1992, and a Visiting Professor with the Robotics Institute, Carnegie Mellon University, Pittsburgh, PA, in 1993. From 1994 to 1995, he was a Visiting Professor with the Artificial Intelligence Laboratory, Massachusetts Institute of Technology, Cambridge. Currently, he is the Director of the Joint R&D Lab (JDL) for Advanced Computing and Communication, Chinese Academy of Sciences, a Professor with the School of Electronics Engineering and Computer Science, Peking University, a Professor of computer science with the Harbin Institute of Technology, and an honor Professor of computer science at City University of Hong Kong. He has published seven books and over 200 scientific papers. His research interests are in the areas of signal processing, image and video communication, computer vision, and artificial intelligence. Dr. Gao chairs the Audio Video coding Standard (AVS) workgroup of China. He is the head of the Chinese National Delegation to MPEG working group (ISO/SC29/WG11). He is also the Editor-in-Chief of the Chinese Journal of Computers and the general Co-Chair of the IEEE International Conference on Multi-model Interface in 2002.

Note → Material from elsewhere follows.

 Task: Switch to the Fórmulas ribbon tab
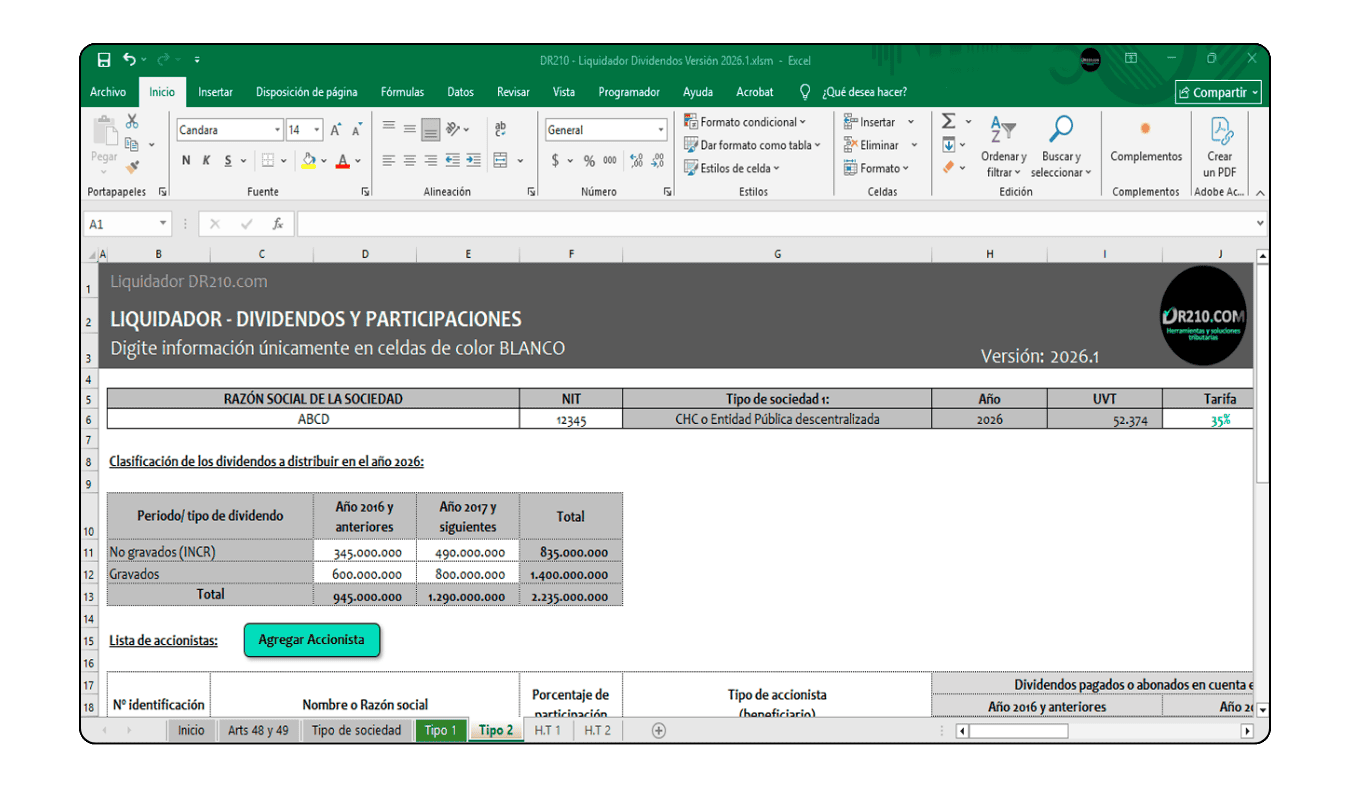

**Don Xie** received his Ph.D. degree in Electrical Engineering, University of Rochester, USA. He was a Senior Scientist at Eastman Kodak Company, New York, USA, from 1994 to 1997; a Principal Scientist at Broadcom Corporation, California, USA, from 1997 to 2002. Now he is a Researcher of Institute of Computing Technology, Chinese Academy of Sciences. His research

interests include multimedia SoC design, embedded system. He has 23 U.S. Patents.